Task directions: Rewrite the rows below as a numbered list, from the line containing "Image resolution: width=800" through the end of the rows, inclusive, omitting blank lines and leaving out the pictures.

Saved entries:

★ ★ ★ ★

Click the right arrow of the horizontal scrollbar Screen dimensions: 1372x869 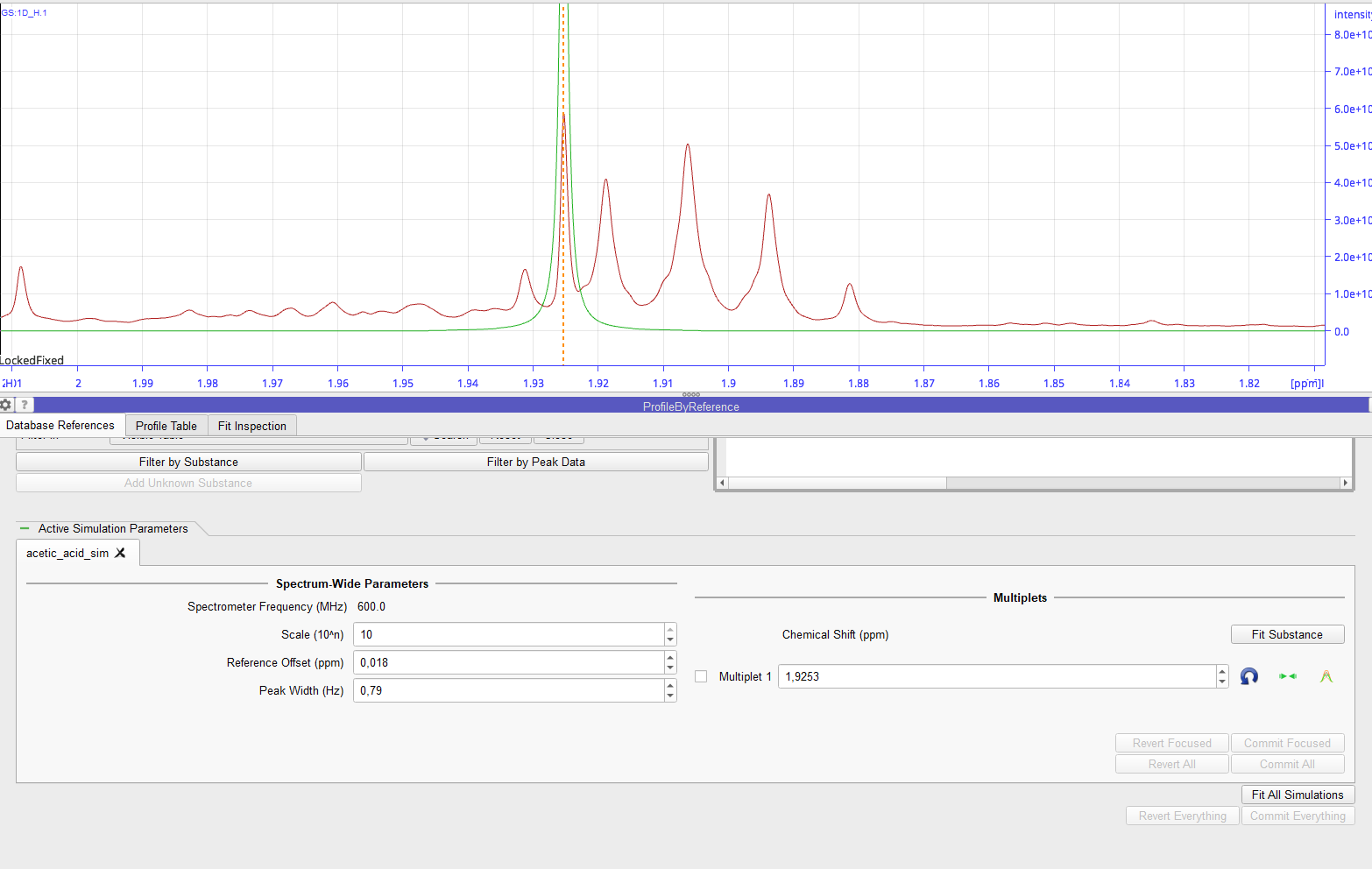click(x=1346, y=483)
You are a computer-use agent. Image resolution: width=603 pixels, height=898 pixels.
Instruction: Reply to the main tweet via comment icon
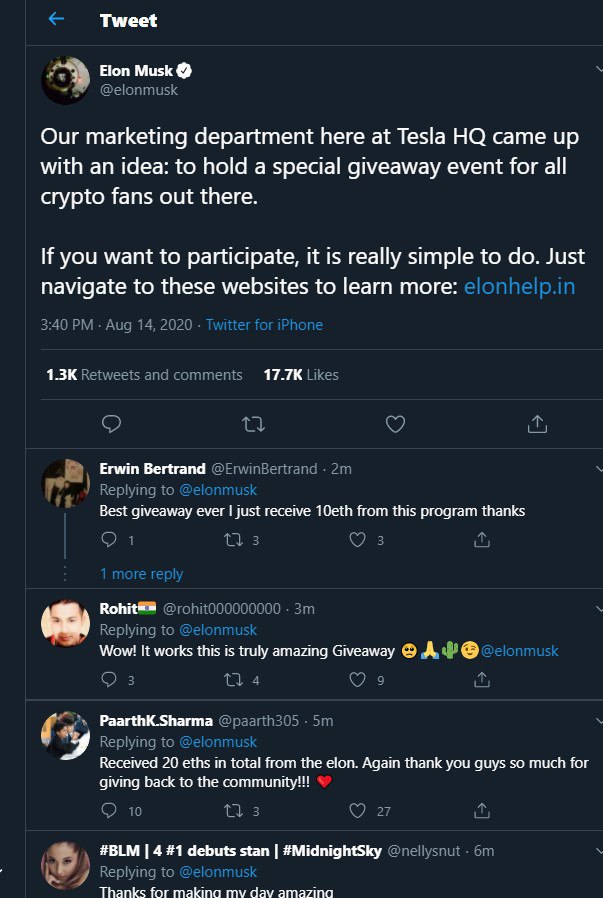tap(112, 424)
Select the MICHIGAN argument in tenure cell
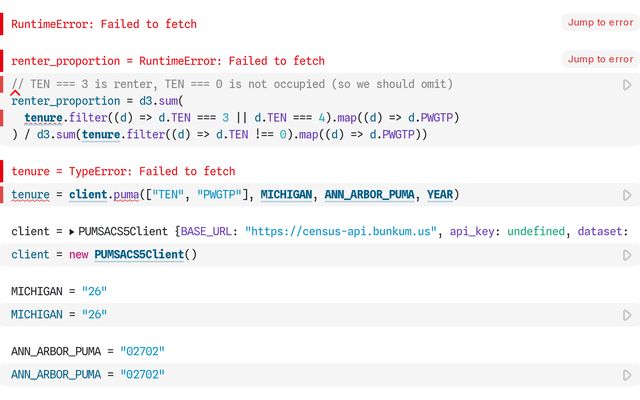This screenshot has height=400, width=640. [286, 194]
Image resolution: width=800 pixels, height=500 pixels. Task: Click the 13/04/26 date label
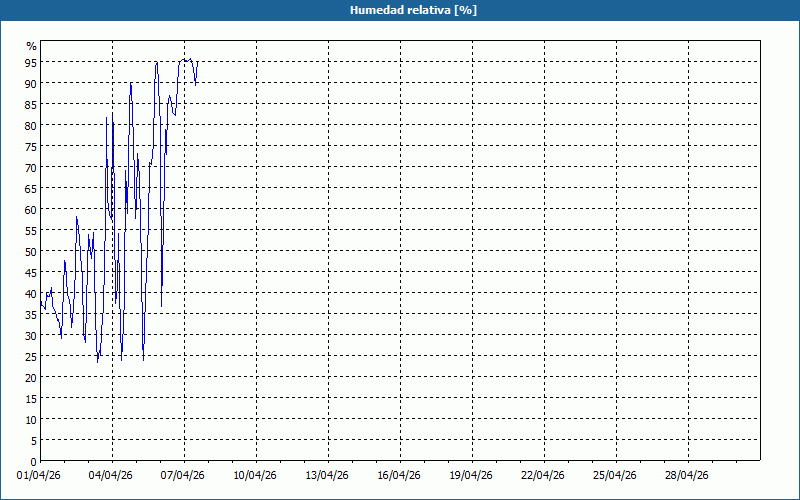pos(328,475)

★ ★ ★ ★

Output below:
1. Image resolution: width=800 pixels, height=500 pixels. Task: Click the 13/04/26 date label
2. pos(328,475)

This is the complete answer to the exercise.